Ruidoso and Los Alamos have become the poster child for fire preparedness, although both communities probably aspire to other distinctions. And Albuquerque last year gained the corporate headquarters of an air tanker service, although it probably wasn't chasing this kind of economic development.
It tells us that wildfire is part of living here. Most of us accept that, and we're getting better at trying to reduce the impact.
The Greater Eastern Jemez Wildlife-Urban Interface Corridor was the first New Mexico member of Firewise Communities USA in 2002. Ruidoso was second in 2003. Other members are scattered around the state, from Reserve to Angel Fire.

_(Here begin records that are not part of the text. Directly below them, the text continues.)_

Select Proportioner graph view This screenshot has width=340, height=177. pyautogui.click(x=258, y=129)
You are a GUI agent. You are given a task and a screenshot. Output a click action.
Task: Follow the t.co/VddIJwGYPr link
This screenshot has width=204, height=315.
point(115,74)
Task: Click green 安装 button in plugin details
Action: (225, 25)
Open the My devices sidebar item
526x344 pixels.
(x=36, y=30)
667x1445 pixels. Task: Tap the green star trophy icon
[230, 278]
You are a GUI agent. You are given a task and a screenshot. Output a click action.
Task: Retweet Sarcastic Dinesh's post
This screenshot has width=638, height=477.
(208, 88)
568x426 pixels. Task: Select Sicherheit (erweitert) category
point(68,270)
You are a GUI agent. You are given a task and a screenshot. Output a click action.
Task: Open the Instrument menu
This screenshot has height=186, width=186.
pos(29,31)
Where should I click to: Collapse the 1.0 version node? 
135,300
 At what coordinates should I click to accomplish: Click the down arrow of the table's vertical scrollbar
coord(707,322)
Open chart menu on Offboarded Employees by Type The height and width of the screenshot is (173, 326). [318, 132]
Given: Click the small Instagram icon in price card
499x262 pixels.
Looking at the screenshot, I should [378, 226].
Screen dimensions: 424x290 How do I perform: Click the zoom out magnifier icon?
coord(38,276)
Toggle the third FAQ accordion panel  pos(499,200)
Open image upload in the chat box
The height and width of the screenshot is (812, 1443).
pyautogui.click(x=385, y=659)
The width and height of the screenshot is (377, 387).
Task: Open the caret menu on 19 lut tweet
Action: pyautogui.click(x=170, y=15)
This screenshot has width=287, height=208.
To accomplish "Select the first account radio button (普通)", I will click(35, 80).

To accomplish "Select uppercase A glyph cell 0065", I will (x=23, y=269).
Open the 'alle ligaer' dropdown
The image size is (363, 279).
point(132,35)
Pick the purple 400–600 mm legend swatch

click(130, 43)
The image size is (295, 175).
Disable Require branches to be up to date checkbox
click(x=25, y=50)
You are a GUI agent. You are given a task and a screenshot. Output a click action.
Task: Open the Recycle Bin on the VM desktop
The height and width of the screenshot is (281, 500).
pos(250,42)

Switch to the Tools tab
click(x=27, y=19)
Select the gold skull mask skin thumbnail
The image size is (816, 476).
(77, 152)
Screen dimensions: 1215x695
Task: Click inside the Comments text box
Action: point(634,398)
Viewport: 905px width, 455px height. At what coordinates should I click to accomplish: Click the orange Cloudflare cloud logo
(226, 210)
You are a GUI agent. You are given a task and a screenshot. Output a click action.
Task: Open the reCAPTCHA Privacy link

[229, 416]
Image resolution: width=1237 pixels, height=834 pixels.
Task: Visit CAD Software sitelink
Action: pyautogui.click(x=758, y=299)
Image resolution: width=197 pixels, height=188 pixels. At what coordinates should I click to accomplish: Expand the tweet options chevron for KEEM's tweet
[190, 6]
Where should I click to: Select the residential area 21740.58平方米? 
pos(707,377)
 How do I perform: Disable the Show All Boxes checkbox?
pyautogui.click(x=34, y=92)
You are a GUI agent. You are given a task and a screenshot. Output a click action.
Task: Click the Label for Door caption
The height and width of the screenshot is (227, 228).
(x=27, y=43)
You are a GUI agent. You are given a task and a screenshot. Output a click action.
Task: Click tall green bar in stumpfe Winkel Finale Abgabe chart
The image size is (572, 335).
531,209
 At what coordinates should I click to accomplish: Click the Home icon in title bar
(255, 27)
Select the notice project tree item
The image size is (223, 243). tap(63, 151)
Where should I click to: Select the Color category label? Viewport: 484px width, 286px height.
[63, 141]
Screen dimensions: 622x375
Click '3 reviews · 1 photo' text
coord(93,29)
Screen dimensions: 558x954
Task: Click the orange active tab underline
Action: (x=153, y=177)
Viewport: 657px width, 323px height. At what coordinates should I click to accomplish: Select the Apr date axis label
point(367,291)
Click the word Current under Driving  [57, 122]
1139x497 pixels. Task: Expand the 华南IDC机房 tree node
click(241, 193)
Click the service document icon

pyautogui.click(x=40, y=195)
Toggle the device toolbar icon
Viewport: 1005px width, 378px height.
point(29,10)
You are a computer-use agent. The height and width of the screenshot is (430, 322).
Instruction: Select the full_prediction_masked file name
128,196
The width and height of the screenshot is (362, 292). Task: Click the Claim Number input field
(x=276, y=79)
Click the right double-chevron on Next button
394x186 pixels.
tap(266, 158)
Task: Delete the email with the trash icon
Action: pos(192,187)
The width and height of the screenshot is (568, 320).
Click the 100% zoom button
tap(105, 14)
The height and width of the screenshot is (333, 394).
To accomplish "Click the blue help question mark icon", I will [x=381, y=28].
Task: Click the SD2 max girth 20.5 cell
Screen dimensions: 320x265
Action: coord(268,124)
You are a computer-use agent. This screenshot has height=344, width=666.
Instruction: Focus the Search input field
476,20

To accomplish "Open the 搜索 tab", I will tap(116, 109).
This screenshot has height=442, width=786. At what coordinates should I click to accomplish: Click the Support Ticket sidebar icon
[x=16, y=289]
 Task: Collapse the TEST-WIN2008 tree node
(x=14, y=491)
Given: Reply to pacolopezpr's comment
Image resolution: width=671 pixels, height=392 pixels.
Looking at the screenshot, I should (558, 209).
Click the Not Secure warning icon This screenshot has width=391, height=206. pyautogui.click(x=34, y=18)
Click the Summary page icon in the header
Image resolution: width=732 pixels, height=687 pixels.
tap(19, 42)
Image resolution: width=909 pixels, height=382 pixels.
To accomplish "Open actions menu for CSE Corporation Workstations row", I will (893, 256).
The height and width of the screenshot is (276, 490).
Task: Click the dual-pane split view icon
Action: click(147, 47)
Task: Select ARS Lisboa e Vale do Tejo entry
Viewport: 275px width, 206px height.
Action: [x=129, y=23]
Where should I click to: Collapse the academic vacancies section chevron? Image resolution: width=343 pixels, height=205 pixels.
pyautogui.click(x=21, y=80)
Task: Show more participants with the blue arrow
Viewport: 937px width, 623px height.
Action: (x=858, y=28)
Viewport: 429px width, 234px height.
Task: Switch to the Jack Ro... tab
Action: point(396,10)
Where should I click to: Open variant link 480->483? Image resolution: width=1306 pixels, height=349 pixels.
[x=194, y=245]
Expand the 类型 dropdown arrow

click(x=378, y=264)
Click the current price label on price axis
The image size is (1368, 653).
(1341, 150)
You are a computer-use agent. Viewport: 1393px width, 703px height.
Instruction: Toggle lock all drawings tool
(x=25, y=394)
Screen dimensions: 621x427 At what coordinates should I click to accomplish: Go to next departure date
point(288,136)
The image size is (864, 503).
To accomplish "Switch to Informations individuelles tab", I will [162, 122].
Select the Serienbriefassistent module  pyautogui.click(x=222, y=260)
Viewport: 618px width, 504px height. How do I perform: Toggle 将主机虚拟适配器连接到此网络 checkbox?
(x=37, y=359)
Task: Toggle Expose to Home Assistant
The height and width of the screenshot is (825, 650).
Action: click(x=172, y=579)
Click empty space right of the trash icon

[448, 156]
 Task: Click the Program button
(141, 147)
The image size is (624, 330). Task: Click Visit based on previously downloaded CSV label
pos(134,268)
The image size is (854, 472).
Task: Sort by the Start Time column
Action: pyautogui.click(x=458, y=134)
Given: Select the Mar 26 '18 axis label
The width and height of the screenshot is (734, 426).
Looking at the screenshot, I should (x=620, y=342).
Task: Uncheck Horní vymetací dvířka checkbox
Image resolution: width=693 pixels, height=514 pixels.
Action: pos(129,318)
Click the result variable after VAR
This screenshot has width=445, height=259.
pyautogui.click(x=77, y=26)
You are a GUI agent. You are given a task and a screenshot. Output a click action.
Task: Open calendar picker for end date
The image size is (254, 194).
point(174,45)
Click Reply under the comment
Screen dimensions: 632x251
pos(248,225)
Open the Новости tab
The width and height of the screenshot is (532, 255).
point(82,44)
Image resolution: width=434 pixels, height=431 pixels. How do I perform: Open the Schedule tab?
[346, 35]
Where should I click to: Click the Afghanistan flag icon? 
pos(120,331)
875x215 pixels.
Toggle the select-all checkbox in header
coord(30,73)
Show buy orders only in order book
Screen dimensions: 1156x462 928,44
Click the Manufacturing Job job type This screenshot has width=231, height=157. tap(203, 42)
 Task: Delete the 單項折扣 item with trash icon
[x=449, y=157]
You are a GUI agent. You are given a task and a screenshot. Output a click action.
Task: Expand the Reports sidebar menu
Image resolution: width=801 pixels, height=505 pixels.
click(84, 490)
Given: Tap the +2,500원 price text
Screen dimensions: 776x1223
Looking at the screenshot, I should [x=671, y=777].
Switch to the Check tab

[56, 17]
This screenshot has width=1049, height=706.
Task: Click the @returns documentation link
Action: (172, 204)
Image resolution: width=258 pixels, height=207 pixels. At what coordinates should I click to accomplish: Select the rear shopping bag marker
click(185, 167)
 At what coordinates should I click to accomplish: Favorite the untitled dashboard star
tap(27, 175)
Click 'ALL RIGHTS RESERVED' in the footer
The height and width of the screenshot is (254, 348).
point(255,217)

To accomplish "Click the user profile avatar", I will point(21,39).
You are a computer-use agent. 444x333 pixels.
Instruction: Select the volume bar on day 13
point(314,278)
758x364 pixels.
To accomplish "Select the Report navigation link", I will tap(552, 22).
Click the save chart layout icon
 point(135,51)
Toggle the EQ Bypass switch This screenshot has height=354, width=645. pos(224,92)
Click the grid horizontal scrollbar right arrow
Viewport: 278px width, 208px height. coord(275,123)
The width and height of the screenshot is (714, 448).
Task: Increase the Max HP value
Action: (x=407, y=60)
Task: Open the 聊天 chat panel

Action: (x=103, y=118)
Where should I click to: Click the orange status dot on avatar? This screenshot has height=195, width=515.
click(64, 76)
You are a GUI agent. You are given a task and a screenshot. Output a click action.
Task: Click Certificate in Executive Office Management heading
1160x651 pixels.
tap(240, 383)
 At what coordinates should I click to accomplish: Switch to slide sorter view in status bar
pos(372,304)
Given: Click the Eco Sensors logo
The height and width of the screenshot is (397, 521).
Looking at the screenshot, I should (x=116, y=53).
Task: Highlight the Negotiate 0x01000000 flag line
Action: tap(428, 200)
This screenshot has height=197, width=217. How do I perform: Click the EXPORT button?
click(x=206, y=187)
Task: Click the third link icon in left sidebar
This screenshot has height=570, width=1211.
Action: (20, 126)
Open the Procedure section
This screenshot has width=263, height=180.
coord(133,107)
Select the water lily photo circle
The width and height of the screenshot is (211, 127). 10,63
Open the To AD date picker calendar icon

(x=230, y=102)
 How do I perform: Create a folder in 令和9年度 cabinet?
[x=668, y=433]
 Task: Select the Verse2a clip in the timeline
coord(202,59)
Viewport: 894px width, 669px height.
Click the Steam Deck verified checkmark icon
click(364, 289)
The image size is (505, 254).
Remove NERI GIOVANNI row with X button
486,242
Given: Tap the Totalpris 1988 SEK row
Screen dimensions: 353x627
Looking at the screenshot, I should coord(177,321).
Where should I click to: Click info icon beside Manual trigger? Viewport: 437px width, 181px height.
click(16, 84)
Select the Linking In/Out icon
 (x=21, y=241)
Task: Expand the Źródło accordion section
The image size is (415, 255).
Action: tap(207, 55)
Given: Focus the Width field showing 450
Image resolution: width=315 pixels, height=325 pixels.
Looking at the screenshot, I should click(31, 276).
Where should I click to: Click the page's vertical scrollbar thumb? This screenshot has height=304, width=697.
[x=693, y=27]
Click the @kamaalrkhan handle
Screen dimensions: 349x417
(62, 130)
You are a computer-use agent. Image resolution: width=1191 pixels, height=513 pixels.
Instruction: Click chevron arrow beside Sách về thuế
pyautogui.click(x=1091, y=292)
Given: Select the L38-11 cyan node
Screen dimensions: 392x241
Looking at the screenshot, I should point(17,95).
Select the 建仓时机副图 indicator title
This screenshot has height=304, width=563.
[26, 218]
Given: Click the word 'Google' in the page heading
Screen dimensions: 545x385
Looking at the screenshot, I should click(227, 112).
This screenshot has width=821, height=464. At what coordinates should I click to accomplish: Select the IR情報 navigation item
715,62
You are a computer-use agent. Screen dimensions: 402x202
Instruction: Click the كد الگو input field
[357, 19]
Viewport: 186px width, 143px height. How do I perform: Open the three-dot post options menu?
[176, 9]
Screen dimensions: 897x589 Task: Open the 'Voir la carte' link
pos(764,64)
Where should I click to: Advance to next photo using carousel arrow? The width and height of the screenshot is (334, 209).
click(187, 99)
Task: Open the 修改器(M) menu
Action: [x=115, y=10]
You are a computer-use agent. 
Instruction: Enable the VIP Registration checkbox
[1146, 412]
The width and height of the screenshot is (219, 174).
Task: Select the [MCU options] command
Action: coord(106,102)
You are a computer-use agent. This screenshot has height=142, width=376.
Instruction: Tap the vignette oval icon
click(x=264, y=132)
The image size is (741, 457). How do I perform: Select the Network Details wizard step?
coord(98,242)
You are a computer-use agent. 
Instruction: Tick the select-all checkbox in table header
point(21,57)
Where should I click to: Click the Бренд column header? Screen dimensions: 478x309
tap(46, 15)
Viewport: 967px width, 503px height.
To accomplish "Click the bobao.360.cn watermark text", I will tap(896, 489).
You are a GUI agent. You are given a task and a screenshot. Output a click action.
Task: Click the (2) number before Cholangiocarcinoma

Our rising awareness is just in time for Smokey Bear's 70th birthday on August 9. Even the iconic New Mexico native has changed his message. It's now, "Only you can prevent wildfires." (For a public event, I once spent an afternoon in a furry suit as Smokey. All the children from Acoma and Laguna pueblos hugged Smokey. It was lovely.) Today, Smokey has 180,000 friends on Facebook and his own website.
We've learned that the fires are bigger and burn hotter, and fire season is longer. Experts who predict fire seasons build worsening drought into their models and have come to expect increasing severity. The experts have also gotten better at amassing information and making its data and predictions available. Check out nmfireinfo.com. So far, the Southwest Coordination Center predicts a normal year for New Mexico, keeping in mind that "normal" isn't good, and above normal for southern New Mexico, especially the southwestern quadrant, where the Signal Fire is still burning.
Here's one part of the picture that doesn't make sense: Because fire fighting costs have exceeded their budgets in eight of the last ten years (last year it was $500 million over), the federal agencies are spending money set aside for forest thinning and other preventive measures to fight the biggest fires. So the fires will get worse.
Legislation introduced in Congress would allow agencies to treat wildfires like natural disasters – which they are – by using funding for such natural disasters as hurricanes and tornadoes when firefighting costs reach 70 percent of the 10-year average.
Meanwhile, the Forest Service is doing some thinning but not nearly enough. The forests are still overgrown, and drought-stressed trees are less able to withstand parasites and fire.
Ruidoso isn't waiting for the federal government. To avoid another Little Bear Fire, locals have cut down sick trees, cleared brush, and made property more defensible, although there are still people who either don't want to part with the pretty trees around their houses or just haven't gotten around to it.
We're not just talking vacation homes here. As cities and towns have expanded, we're hearing the term "urban interface" more often, and it refers to everything from coyotes eating Fifi to homes destroyed in wildfires. In New Mexico, 35,000 homes (value, $5 billion) are at high or very high risk, according to CoreLogic, of Irvine, Calif., which analyzes real estate trends. The company has pointed to Bernalillo and Los Alamos counties but warned that the problem is growing in Lincoln and Otero counties.
Utilities will also have to up their game. The Thompson Ridge Fire north of Jemez Springs in 2013 and the 150,000-acre Las Conchas Fire in 2011 started with downed power lines. Owners of two ranches in Pecos Canyon have sued the Mora-San Miguel Electrical Cooperative for neglecting to remove a dead tree that was blown into power lines and started the Tres Lagunas Fire last summer.
Prevention offers no guarantees. Fire experts explain nervously that they're seeing fire behaviors never seen before. So, like residents of the Gulf Coast and Tornado Alley, we do what we can and hope.